但对方人太多了,而且显然都是老手,下手狠辣。很快就有两根甩棍砸在刘小天背上、肩头,疼得他眼前发黑。一个汉子从后面死死勒住他的脖子,另一个对着他腹部就是几记重拳。刘小天闷哼着,嘴角溢出血丝,但双手仍死死抠着勒住自己脖子的胳膊,双腿乱蹬,不让他们腾出手去抓陈硕。
这边的激烈打斗和呼救声,终于惊动了路人,巷子口开始有人驻足,远处也有人探头张望。
“怎么回事?”
“打架了?”
“好像有人绑架?”
“报警!快报警!”
围观的人越来越多,指指点点,有人掏出手机。抓着陈硕的那几个人见状,有些急了。为首一个戴着帽子的汉子眼神一狠,低吼道:“别管这个了!带人走!”
立刻有两人架起已经吓软了的陈硕,就往面包车里塞,陈硕哭喊着,双脚乱蹬,却无力反抗。
“胖子!!!”刘小天双目赤红,发出野兽般的嘶吼,不知哪来的力气,竟然猛地挣脱了勒脖子的手,一头撞开身前的汉子,连滚爬爬地扑向面包车,死死抱住了已经被塞进一半的陈硕的一条腿!
“开车!快!”鸭舌帽见状,厉声喝道,自己也跳上了副驾驶。
面包车引擎咆哮,猛地向前一冲!刘小天被带得摔倒在地,但他双手仍死死抱着陈硕的腿,身体被粗糙的地面拖行,校服瞬间磨破,皮开肉绽,鲜血淋漓!
“天哥!松手!松手啊!”陈硕在车里哭喊。
“不松!!!”刘小天满脸是血和灰尘,眼神疯狂,咬紧牙关,手臂肌肉贲张,仿佛要将指甲抠进陈硕的腿肉里。

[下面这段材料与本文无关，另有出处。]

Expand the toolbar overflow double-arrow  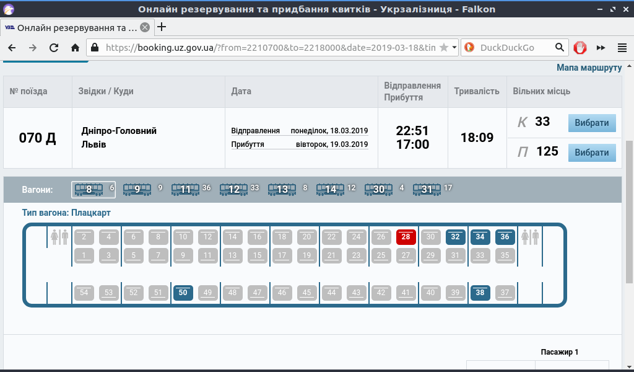(600, 47)
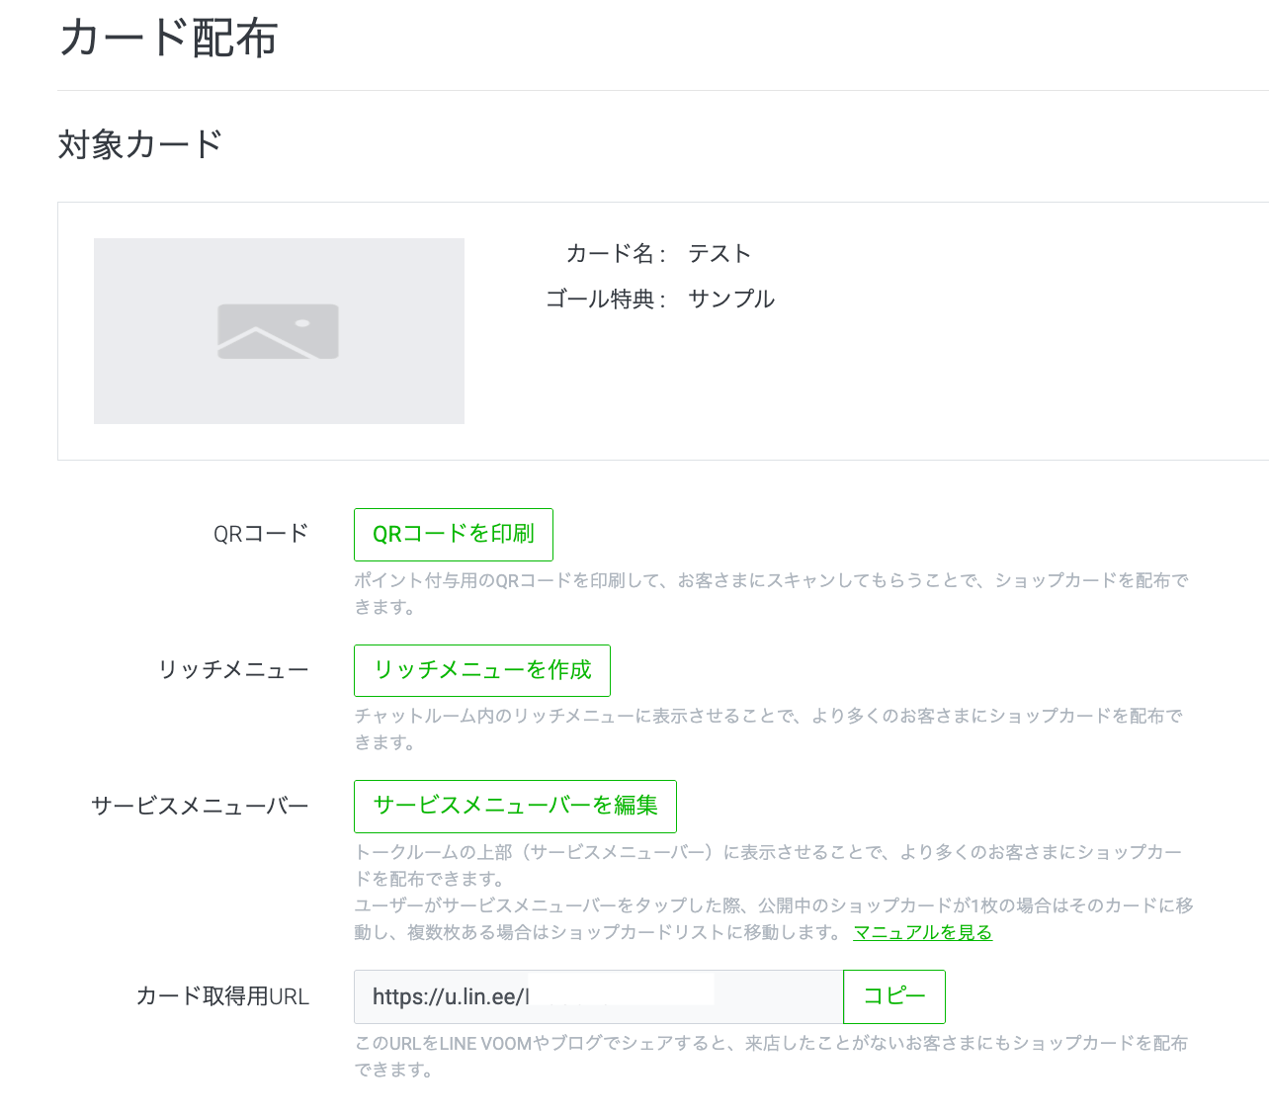Screen dimensions: 1269x1117
Task: Click the カード取得用URL text field
Action: 598,996
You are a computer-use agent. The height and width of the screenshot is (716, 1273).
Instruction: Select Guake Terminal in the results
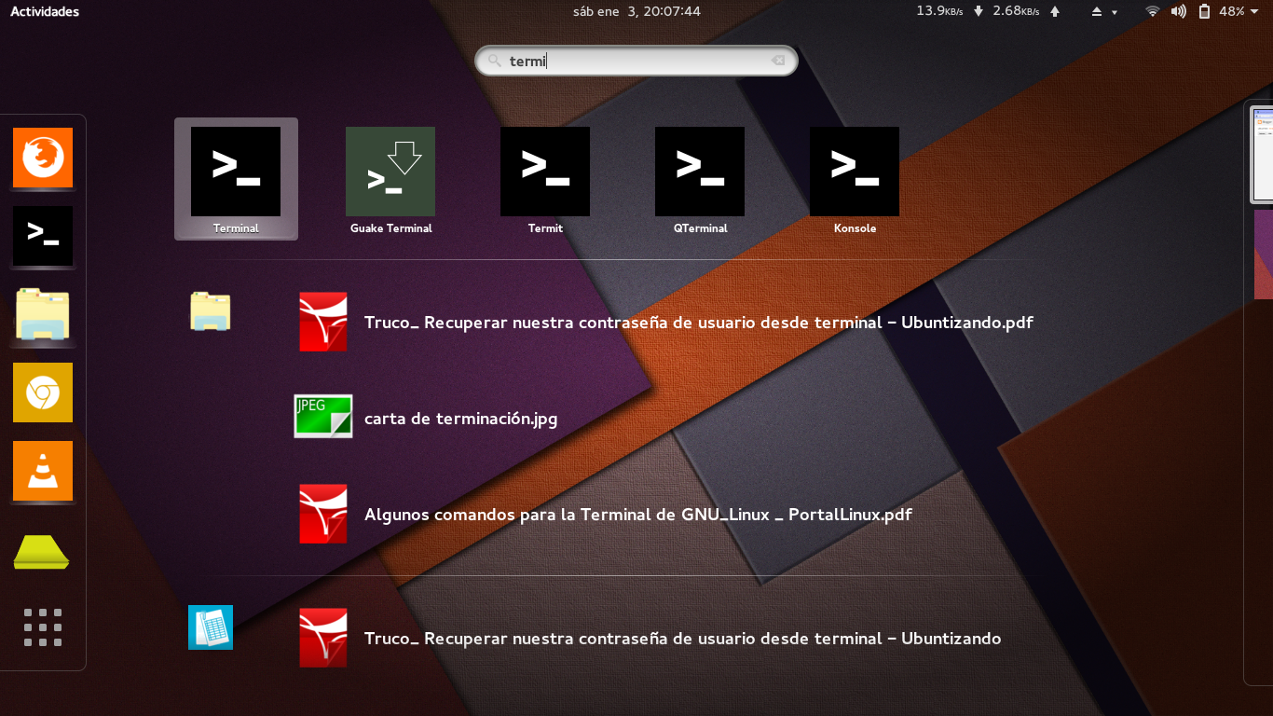(390, 172)
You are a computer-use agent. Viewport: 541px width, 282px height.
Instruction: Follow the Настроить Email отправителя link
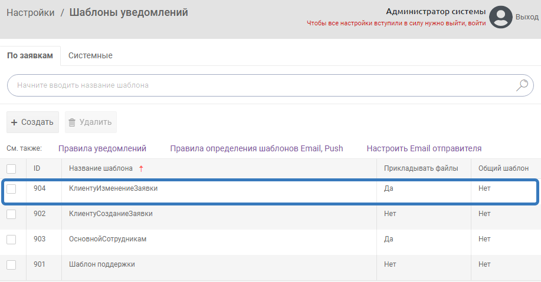[x=424, y=148]
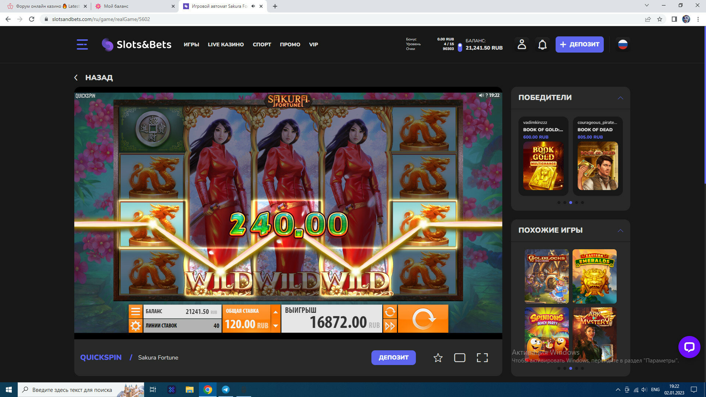This screenshot has height=397, width=706.
Task: Open the notifications bell
Action: [542, 44]
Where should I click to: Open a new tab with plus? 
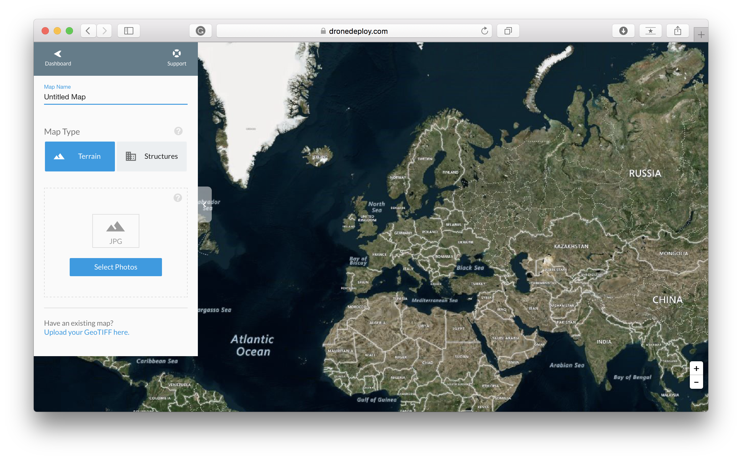[x=701, y=35]
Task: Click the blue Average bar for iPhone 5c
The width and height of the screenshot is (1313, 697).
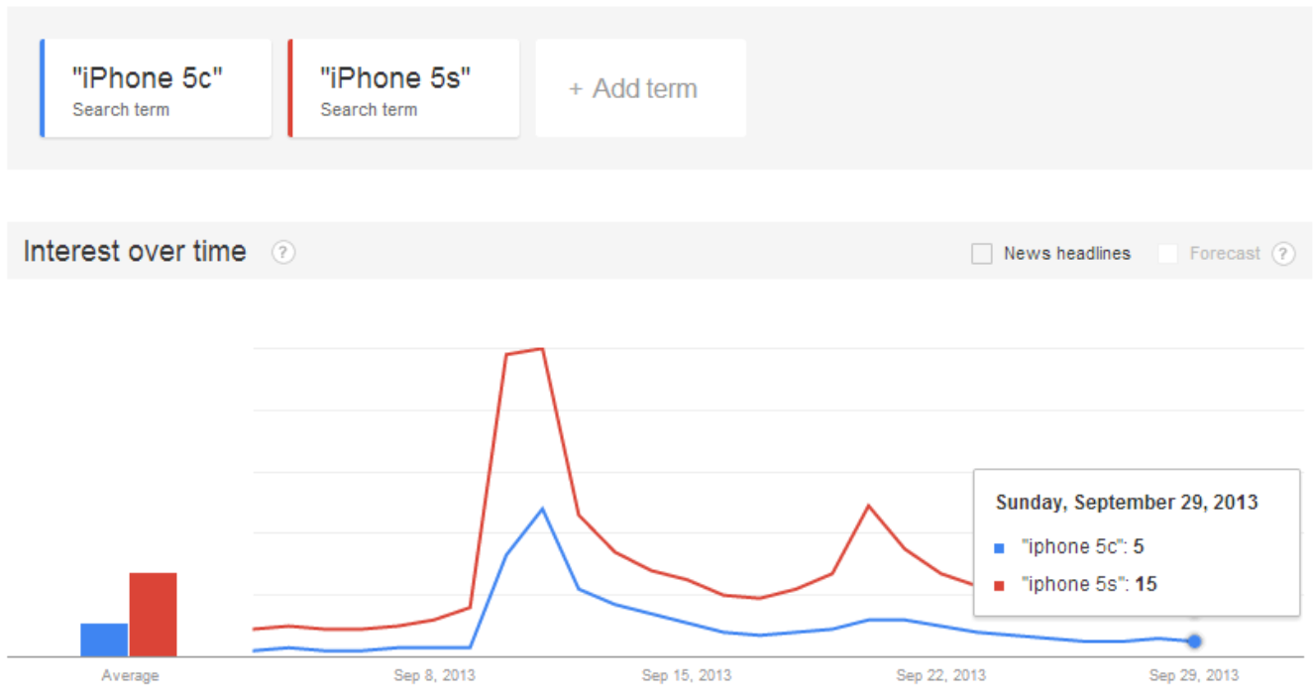Action: (104, 639)
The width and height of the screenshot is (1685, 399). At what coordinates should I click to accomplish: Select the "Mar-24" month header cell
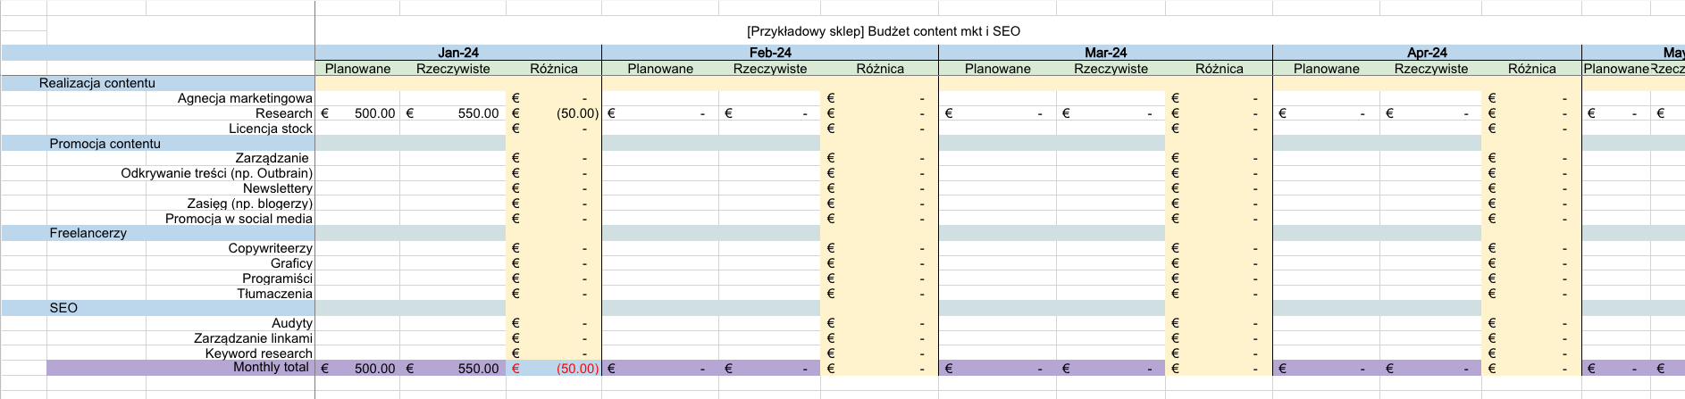tap(1105, 53)
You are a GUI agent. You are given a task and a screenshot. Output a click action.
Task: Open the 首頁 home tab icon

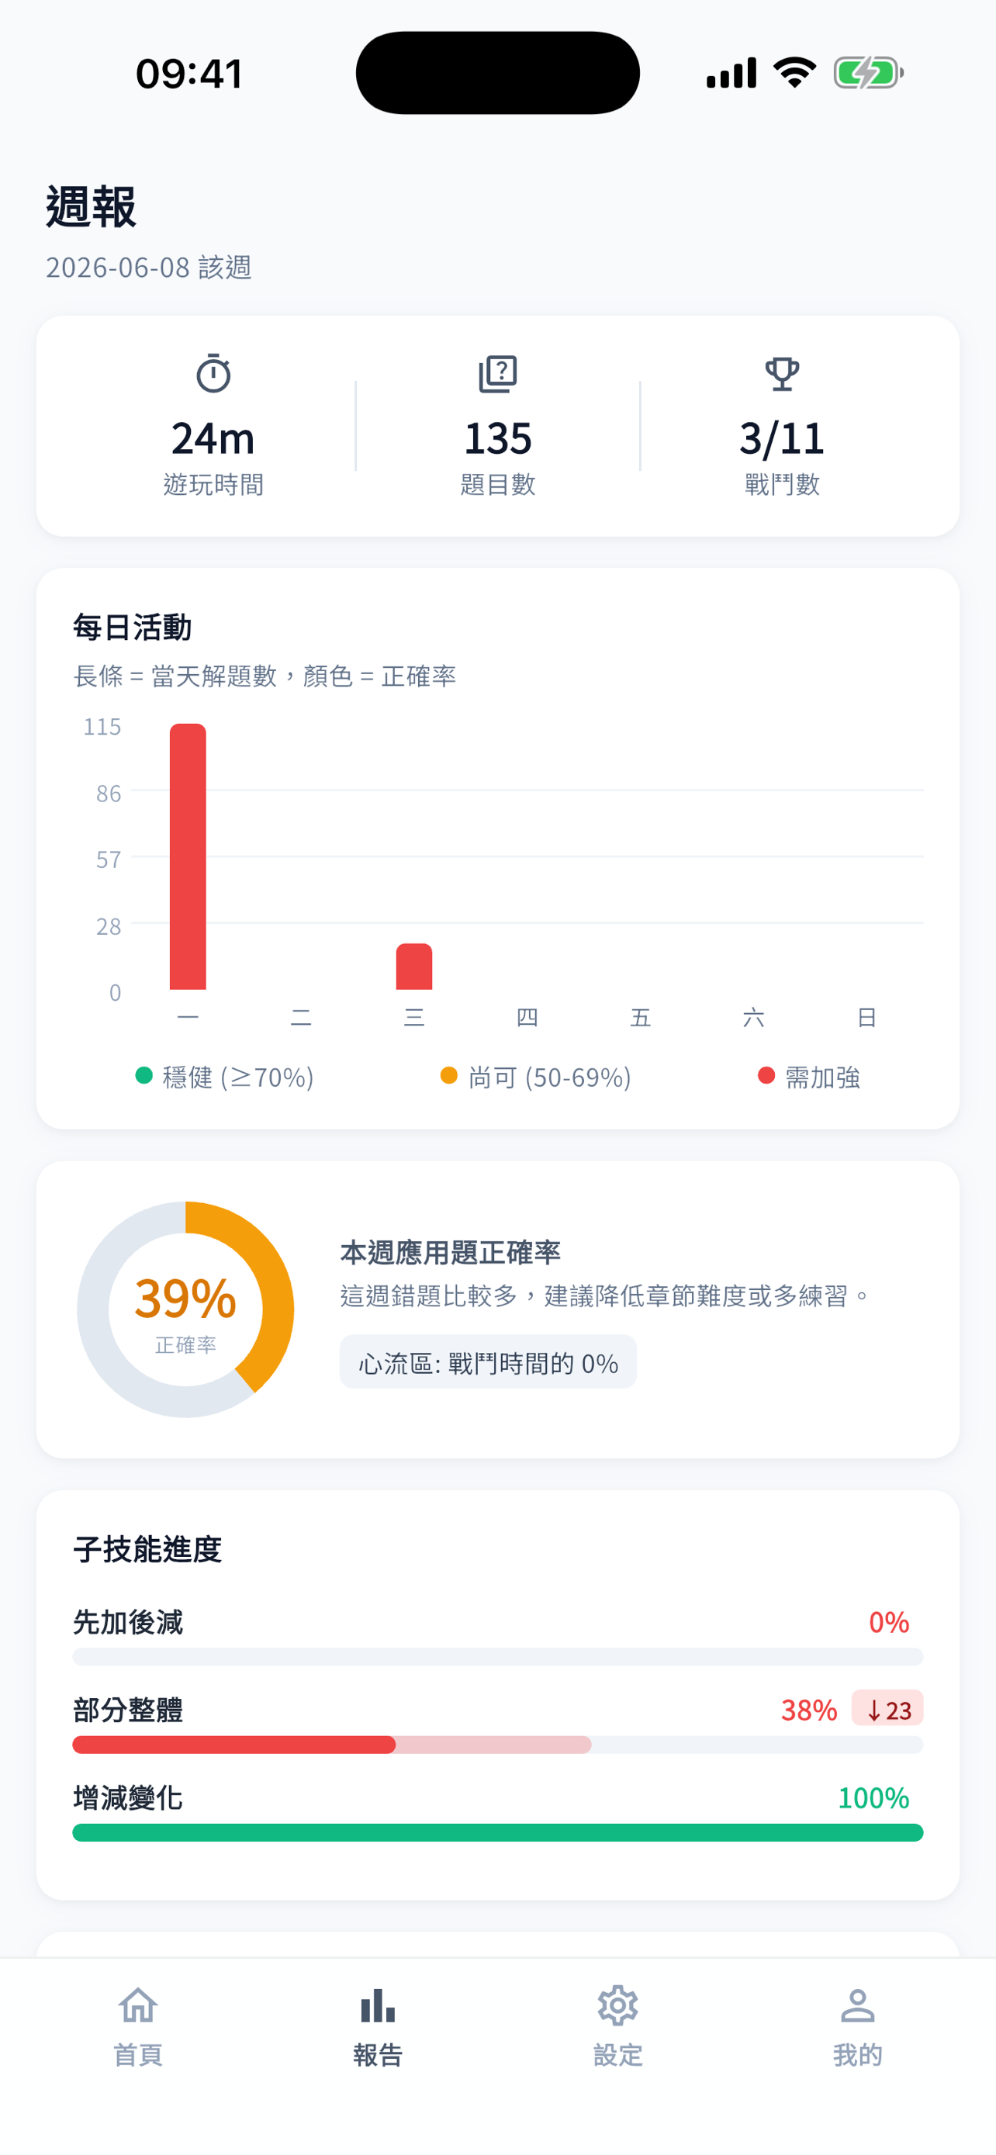tap(138, 2005)
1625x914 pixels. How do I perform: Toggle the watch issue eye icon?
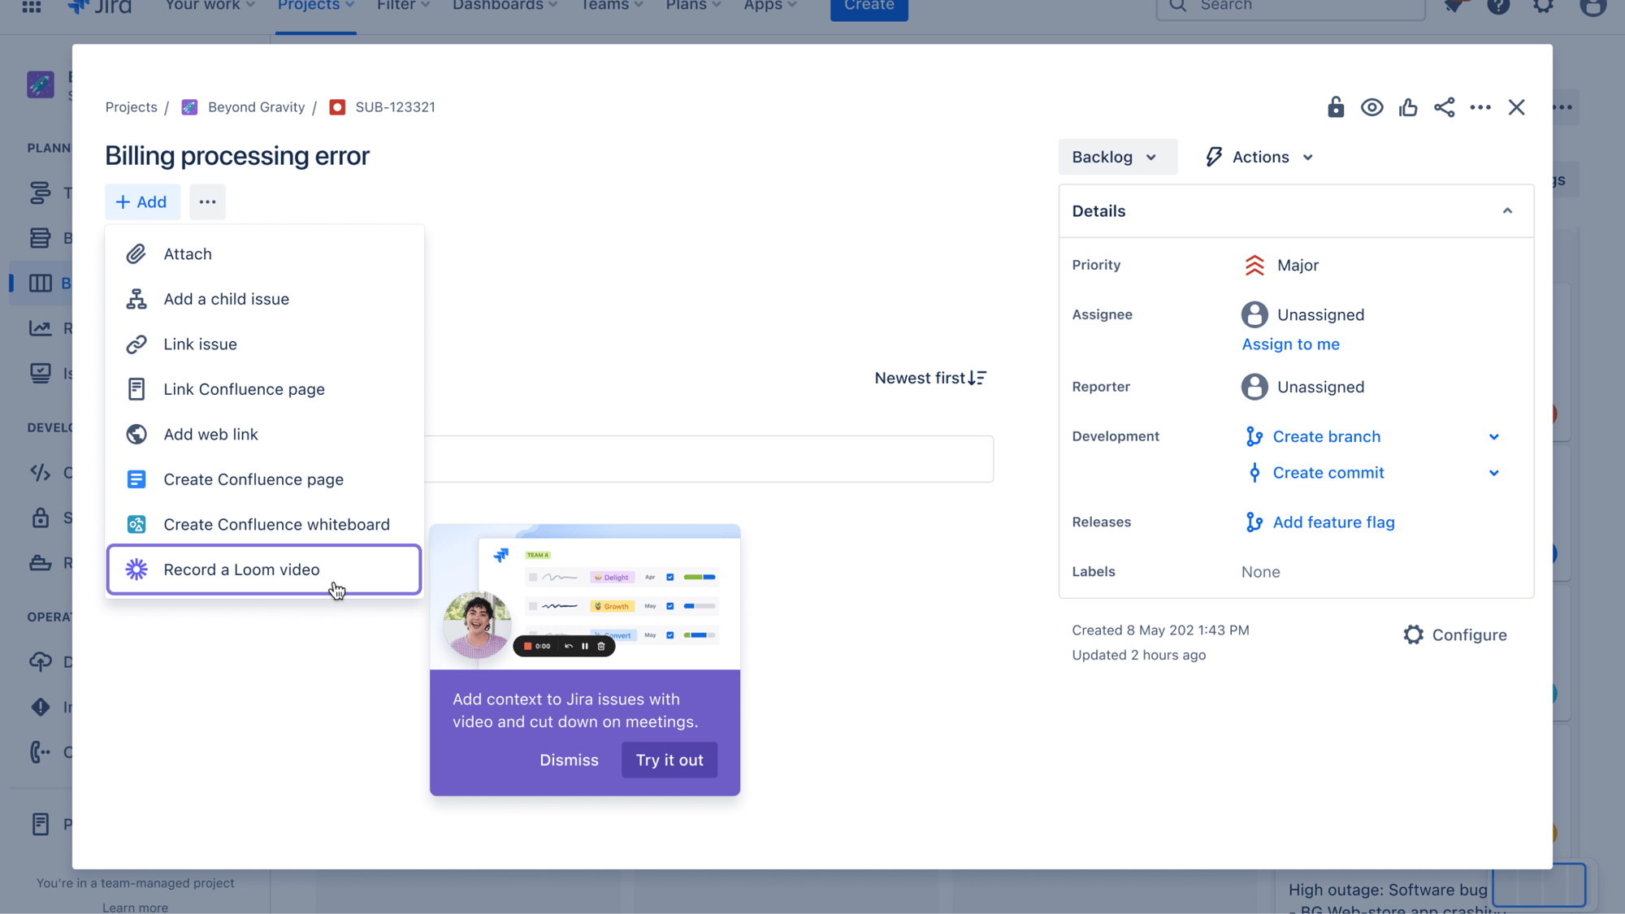pyautogui.click(x=1372, y=107)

车子又拖行了几米,眼看围观人群已经聚拢,有人大喊着冲过来,还有人拿着手机在拍。戴帽子的男人从车窗探出头,看了一眼状若疯狂的刘小天和越来越多的人群,眼中闪过一丝不甘和烦躁。
“妈的!走!”他骂了一句,对司机吼道。
架着陈硕的两人见状,知道再纠缠下去就走不了了,其中一人狠狠一脚踹在刘小天抱着陈硕腿的手臂上!
“咔嚓!”轻微的骨裂声。
“呃啊——!”刘小天痛得眼前一黑,手臂不由自主地松开。
那两人趁机猛地将陈硕完全拽进车里,“砰”地关上车门。面包车发出一阵黑烟,轮胎在地面擦出刺耳的声音,猛地加速,蛮横地撞开两个挡在前面的自行车,如同受惊的野兽,仓皇逃离现场,瞬间消失在街道拐角。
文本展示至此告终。